__STYLES__
This dataset comes from Maven Analytics’ monthly challenges. It contains data all the way from 2002-2023 on power outages in the US (provided by the Department of Energy). Some of the information included are demand (electricity) loss, region affected, number of people affected, cause of outage, and restoration time. The task was to clean the data, create a dashboard, and then talk about the trends while also finding the weak points in the grid.
Some of the key metrics I wanted to look at were # of outages, demand loss, downtime, and # of people affected. For my analysis, I decided to focus on the year 2022, comparing it to the rolling average of the past 5 years (2018-2022). Nonetheless the dashboard is fully interactive including a “year” filter and being able to filter by clicking on the visuals. Other areas I wanted to compare were the causes of these outages as well as the line graphs for # of people affected and downtime. Total downtime by region is also on the dashboard. The last thing I wanted to analyze was the total people affected, on a state level with the map, and on a monthly level with the line graph.
Looking at the # of outages, the average for the past 5 years has been 285.4. In 2022, there were 335 total power outages which is above average. The demand loss however, was significantly lower at a total of 63,110 megawatts. Comparing that to 2018-2022 which had an average demand loss of 93,362 MW annually, it shows that more outages doesn't necessarily mean more demand loss.
The same thing goes for downtime, despite having more outages, 2022 experienced 3,565 hours of downtime compared to the 2018-2022 average of 5,281.6 hours. This is the main reason I chose to put the stacked bar and line graph on my dashboard. To show that more electricity lost doesn’t correlate strongly with more downtime (more loss doesn’t automatically mean it takes longer to fix). Then there is the # of people affected which in 2022 was 11,285,742 compared to the 2018-2022 average of 14,125,518. Clearly there were less people affected than usual which is a positive thing.
Moving on to the causes, the top causes for outages between 2018-2022 were severe weather at #1, followed by system operations, and vandalism. In the year 2022 it was slightly different. Vandalism was the top cause, then system operations, severe weather, and the last big cause was interruption. There is a pattern here with the top 3 causes, just not in the same order. It experienced more vandalism than it normally has in the past.
Looking at the # of people affected from 2018-2022, there are peaks in February and September with low points in May and November. Comparing that to just 2022, the peak and fall off is similar in September-October but with a sharper decrease. However, there is no peak in February for the year 2022 unlike the past 5 years which suggests something must’ve changed and it worked. On a state level, the 5-year period and 2022 were similar for # of people affected. In both, states like FL, CA, TX, and NV were affected the hardest (logically given their larger population). But what stands out is Michigan, it was one of the most affected areas in that 5 year period as well as overall. This could be due to its location which after further examination seems to be the case because most of the state’s outages were from severe weather.
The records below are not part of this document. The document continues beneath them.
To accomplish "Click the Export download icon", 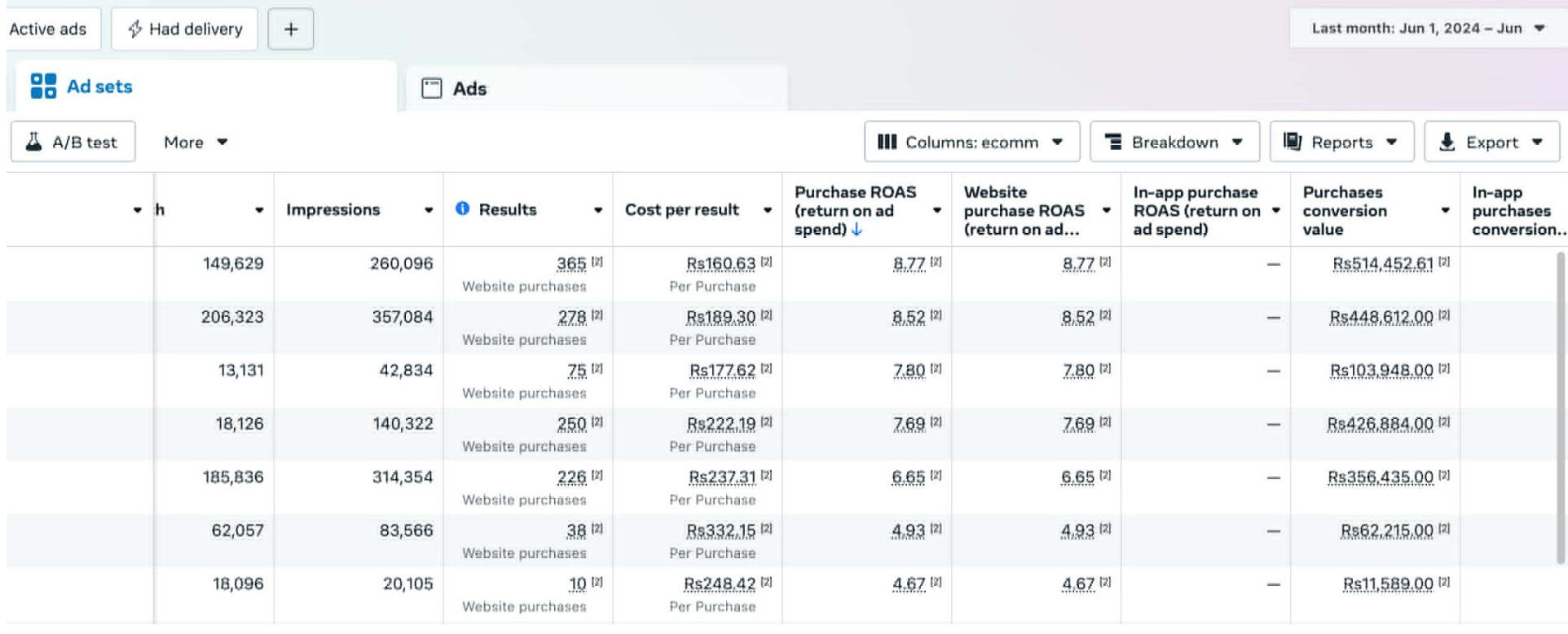I will [1447, 142].
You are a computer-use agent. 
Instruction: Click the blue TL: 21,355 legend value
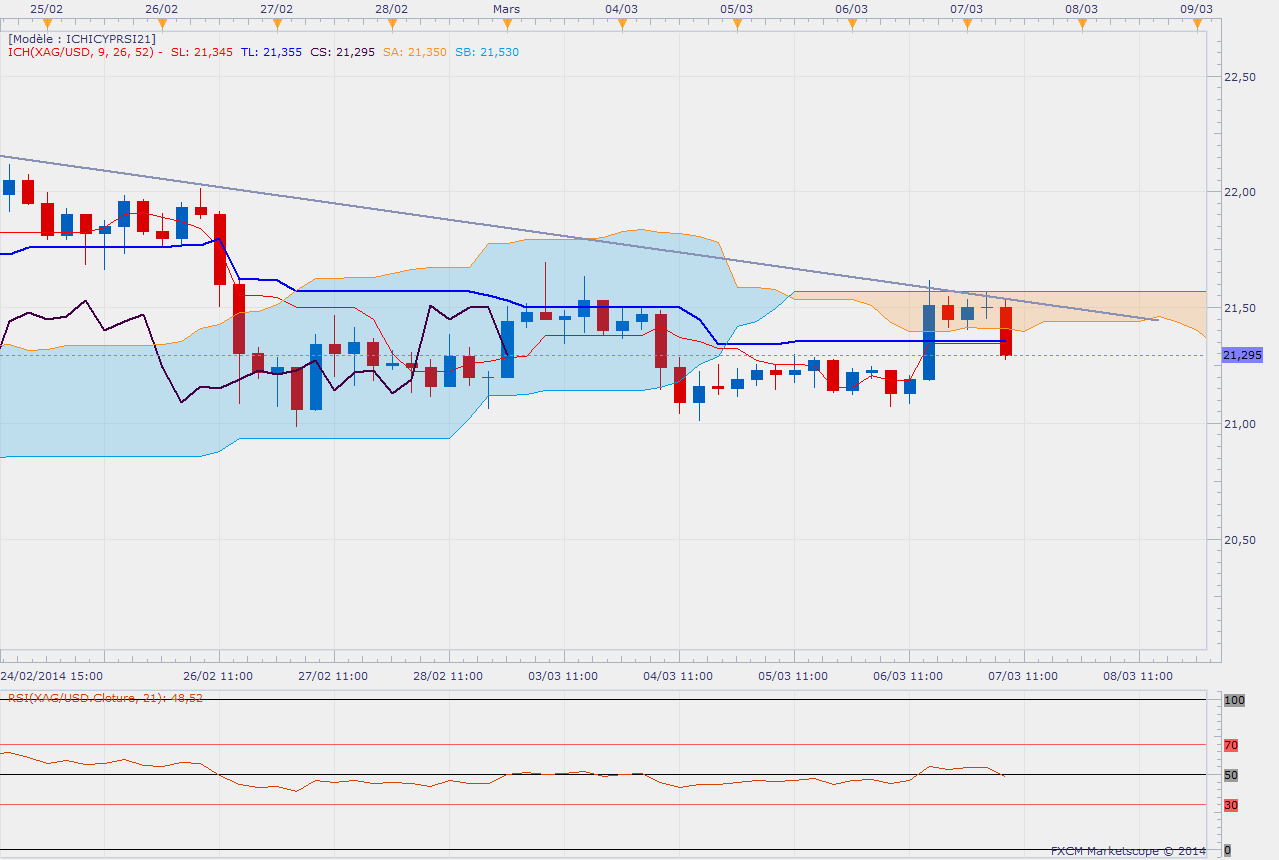click(271, 52)
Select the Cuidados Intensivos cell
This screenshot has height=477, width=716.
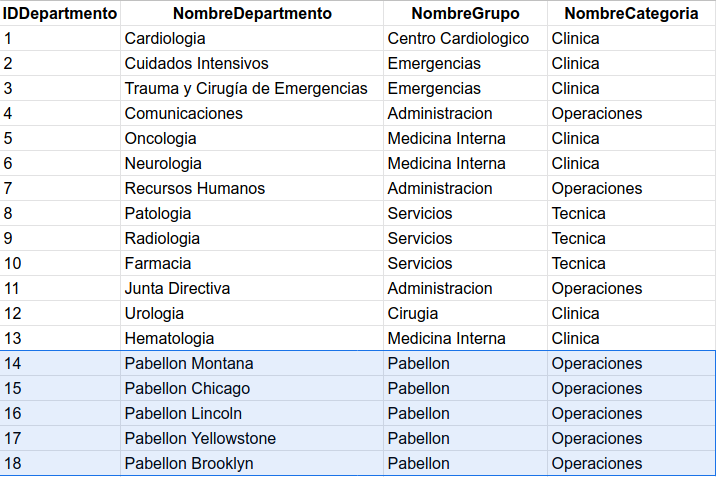[252, 63]
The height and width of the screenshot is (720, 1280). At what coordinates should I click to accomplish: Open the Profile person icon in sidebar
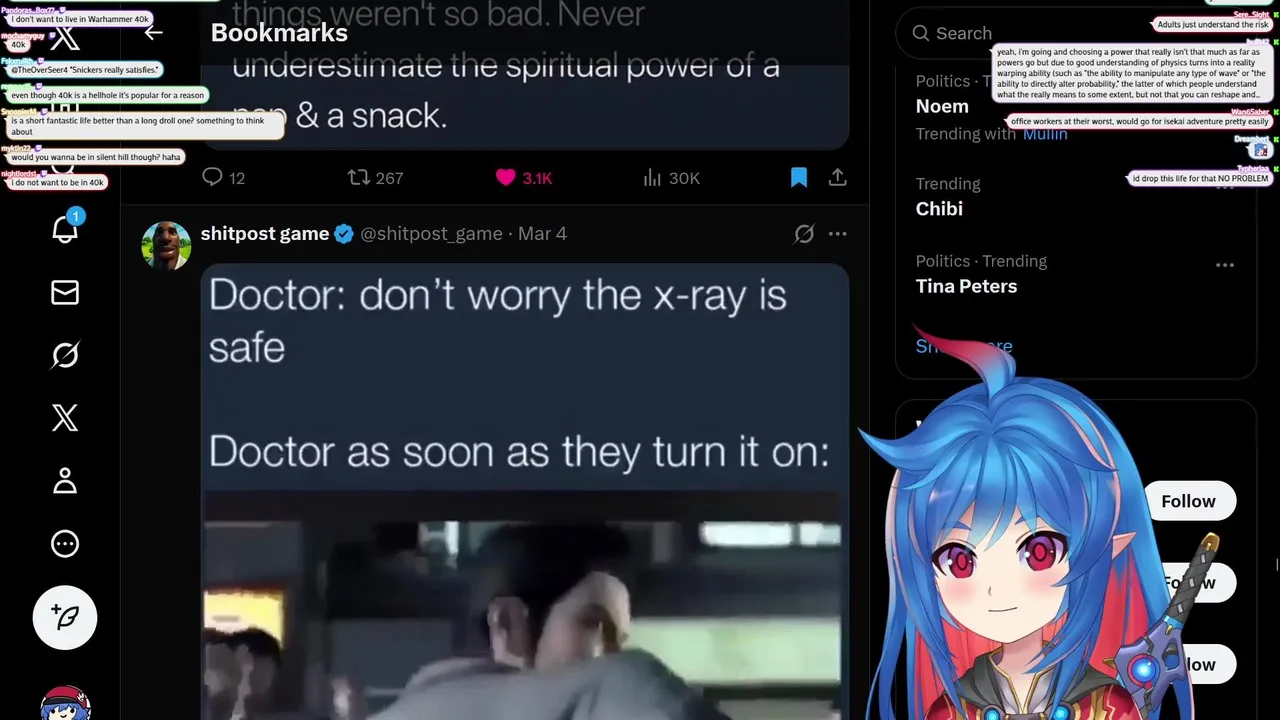(x=65, y=481)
Lastly I wanted to look at the dashboard and analyze the results for all the years. What we see is that August is definitely the worst month for outages. Severe weather is the #1 cause for power outages (1,313) followed by vandalism (796). The RFC region, which is in the midwest, had the most downtime which is surprising. I would've thought a coastal region like the south (SERC) region would’ve been the most affected but it turns out the midwest is more affected. Maybe the support for outages could be less advanced in the midwest causing restoration time to take longer.
From this analysis, we can glean numerous key takeaways. The first being a need for better infrastructure. Looking at the top 3 causes, measures need to be taken to make the infrastructure more weather proof, vandal proof, and reliable. By making the infrastructure more resistant to weather, it can reduce the number of outages. By adding more surveillance or increasing the security of the infrastructure, it will deter vandalism. Then, to minimize system operation failures, the Department of Energy can invest in newer technology or frequently do maintenance to make the system less prone to failures.
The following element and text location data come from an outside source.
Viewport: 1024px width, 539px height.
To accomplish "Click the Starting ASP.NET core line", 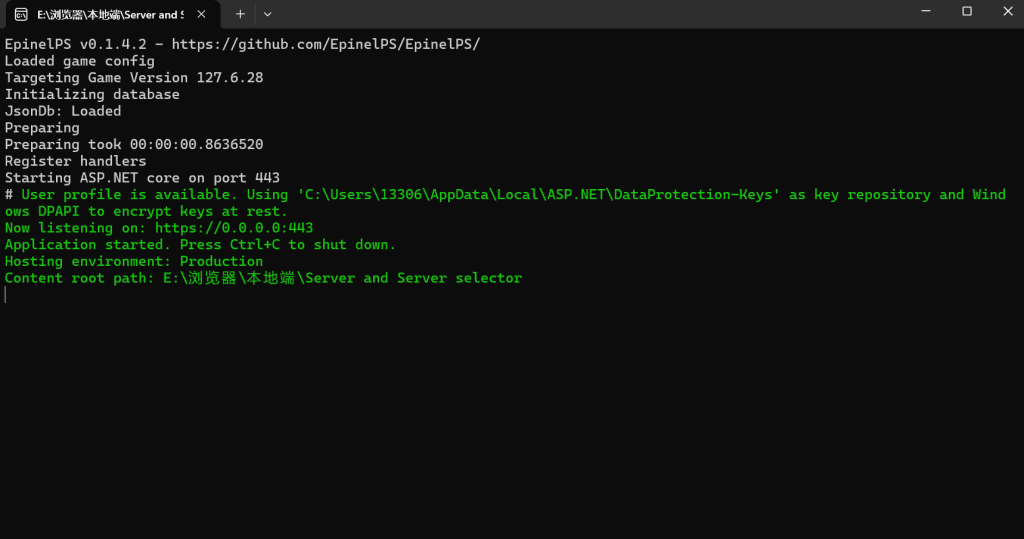I will (x=142, y=178).
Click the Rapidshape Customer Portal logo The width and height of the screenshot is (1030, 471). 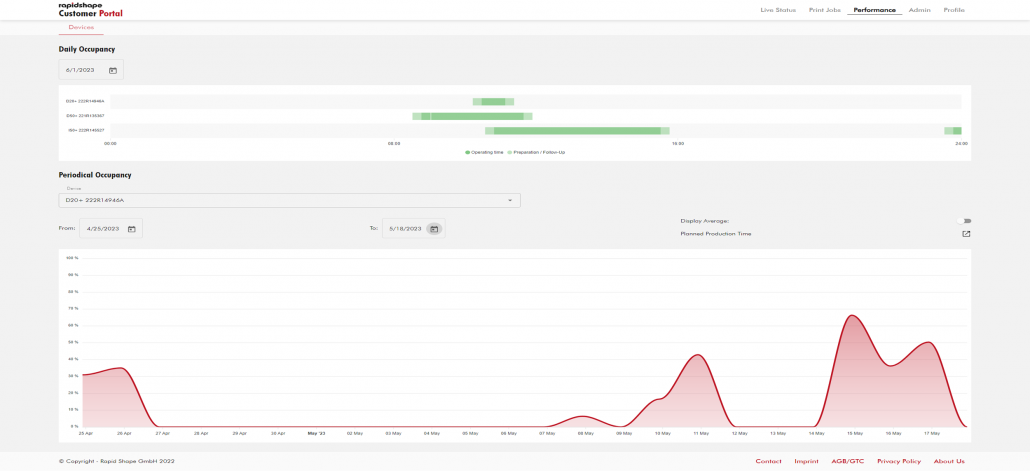tap(91, 10)
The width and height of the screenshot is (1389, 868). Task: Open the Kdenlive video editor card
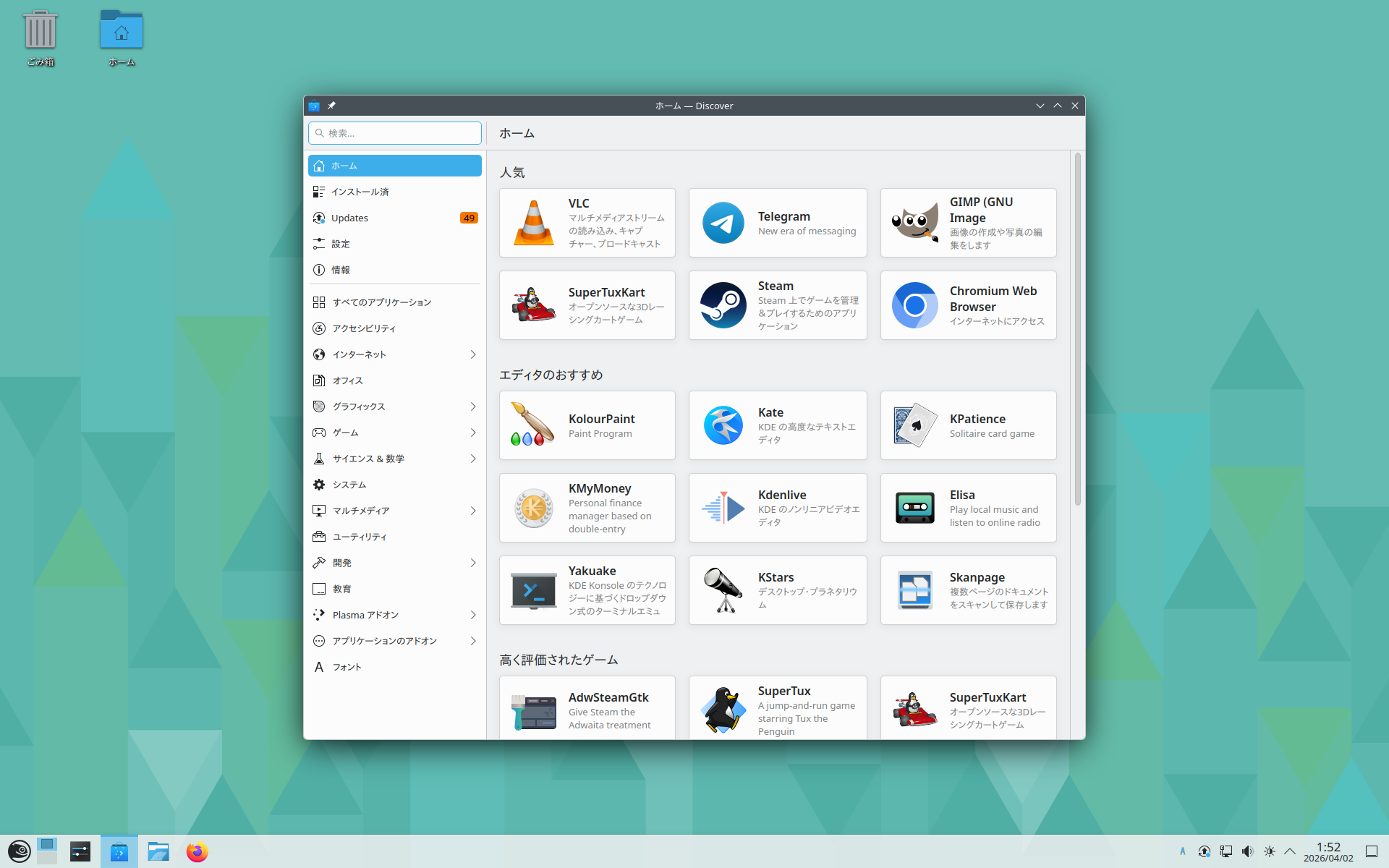click(777, 508)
Moreover, given that August is the worst month for outages, it would be beneficial to increase support during that time. Whether it be monitoring power plants, generators, or whatever it may be more closely. Allocating more staff during that month would also be a good idea for fixing outages more efficiently. In regards to the “area” portion of each record, using zip code instead of city/state could be a better way to streamline the process. The last takeaway from this is that the data collection process needs to be improved. There should be just one template used to record all outages because in the original dataset, the sheets varied significantly. And there was a lot of incomplete information so getting as much detail from each power outage occurrence would help improve the integrity of the data.